Beşikçizâde Tekkesi Osmanlı Devleti’nin ihtişamlı günlerini geride bırakmaya başladığı 18. asrın sonlarında Beşikçizâde El-Hac Süleyman Efendi tarafından kurulmuş bir Nakşî tekkesidir. Osmanlı Devleti’nde ıslahat ve batı ile yakınlaşma çabalarının İstanbul’u kasıp kavurduğu bir dönemde kurulan tekke devrin atmosferinden etkilenmiş ve önce Nakşî iken sonrasında üçüncü postnişîn Beypazarî el-Hac Ali Efendi ile birlikte Halvetiyye tarikatına geçmiştir. Tekke Beypazarî Ali Efendi sonrasında kısa bir müddet Halidi-Nakşiliğe geçecektir. Abdülmecid devrinin muteber şeyhlerinden Şeyh Rızaeddin Efendi’nin müridlerinden Şeyh Sa’deddin Efendi’nin posta geçmesiyle 19. asrın ikinci yarısında Sünbülî tarikatına ait tekkeler arasına dâhil olan Beşikçizâde Tekkesi, 19. asrın sonu 20. asrın başlarına kadar Sünbülî adab ve erkânın icra edildiği bir yer olmuştur. Bir müddet harabe ve metruk halde kaldıktan sonra Nakşî silsileye mensup olan ve tekkenin bâni-i sânisi kabul edilen Hasan Kamil Efendi tarafından tekrar ihya edilerek Nakşî tekkeler arasına dâhil olan tekke mevcudiyetini Cumhuriyet’e kadar sürdürmüştür.

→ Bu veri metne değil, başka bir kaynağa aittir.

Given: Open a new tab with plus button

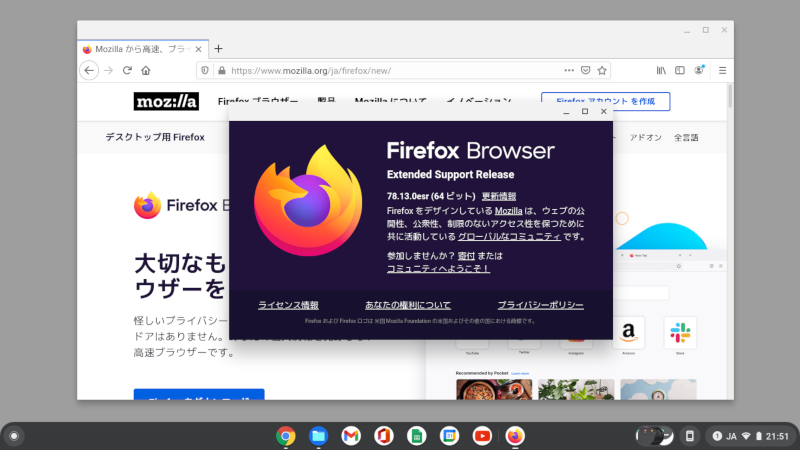Looking at the screenshot, I should point(219,48).
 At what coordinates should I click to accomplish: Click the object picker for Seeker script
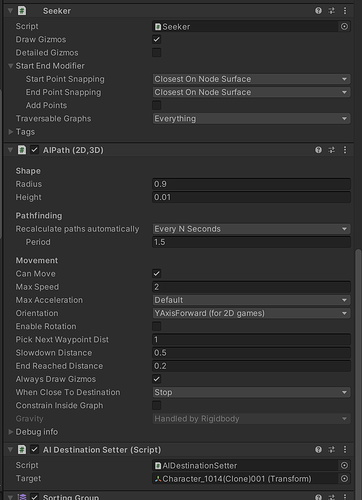[344, 26]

Tekke ve zaviyelerin kapatılmasına dair kanun çerçevesinde ailenin kayd-ı hayat şartıyla ikametine terk edilen tekke uzun süre metruk halde kalmıştır. Son olarak 2009 yılında çıkan bir yangında tevhidhaneye ait bir bölüm dışında tahrip olmuştur.

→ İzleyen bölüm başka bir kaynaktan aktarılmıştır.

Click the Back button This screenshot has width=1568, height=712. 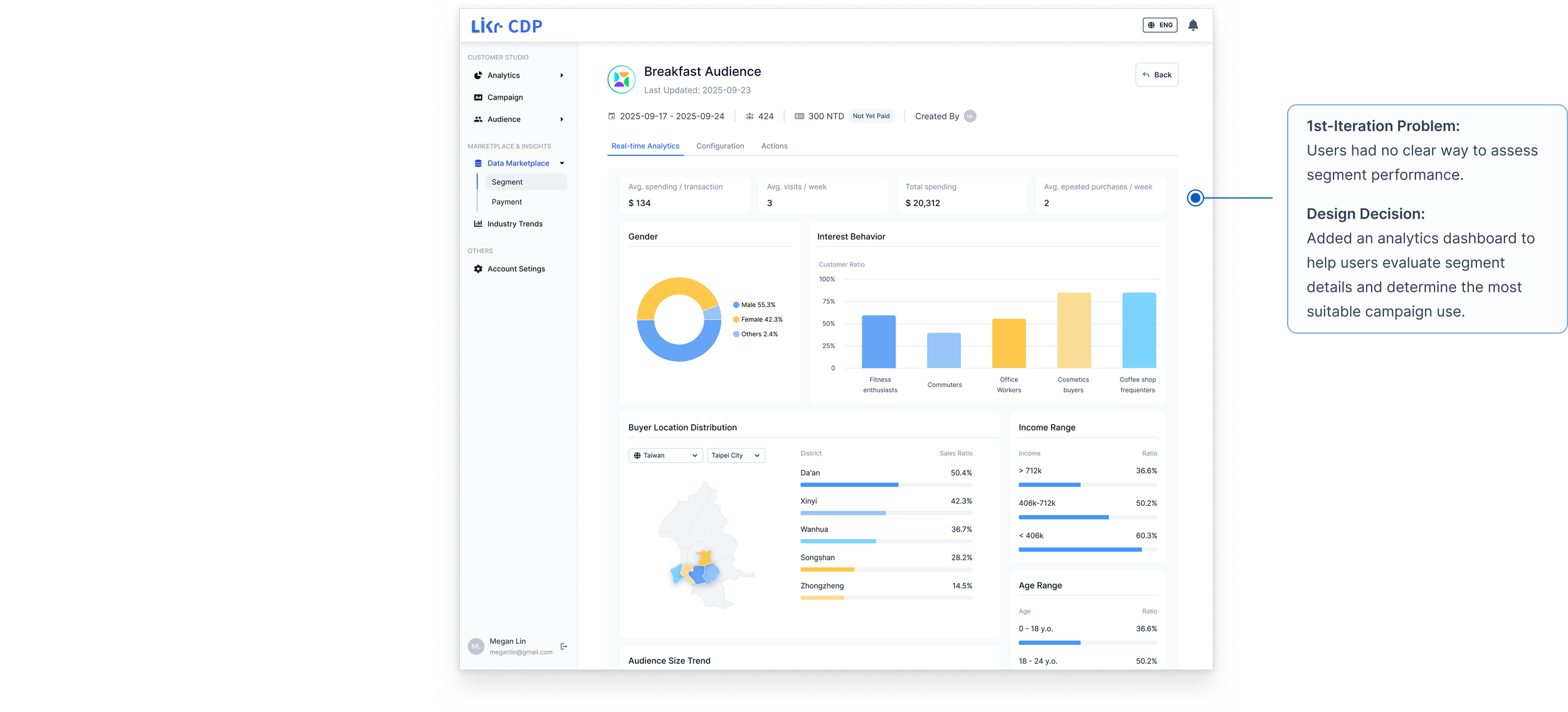click(1157, 75)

Harap haldeki Beşikçizade Tekkesi’nin, Kültür ve Turizm Bakanlığı İstanbul IV. Numaralı Kültür ve Tabiat Varlıklarını Koruma Bölge Kurulu’nun 03.12.2008 tarih ve 2512 nolu kararıyla restorasyonuna karar verilmiştir.

2011 yılında Fatih Belediyesi tarafından restore edilen yapı Beşikçizade Tıp ve İnsani Bilimler Merkezi olarak kullanılmaktadır.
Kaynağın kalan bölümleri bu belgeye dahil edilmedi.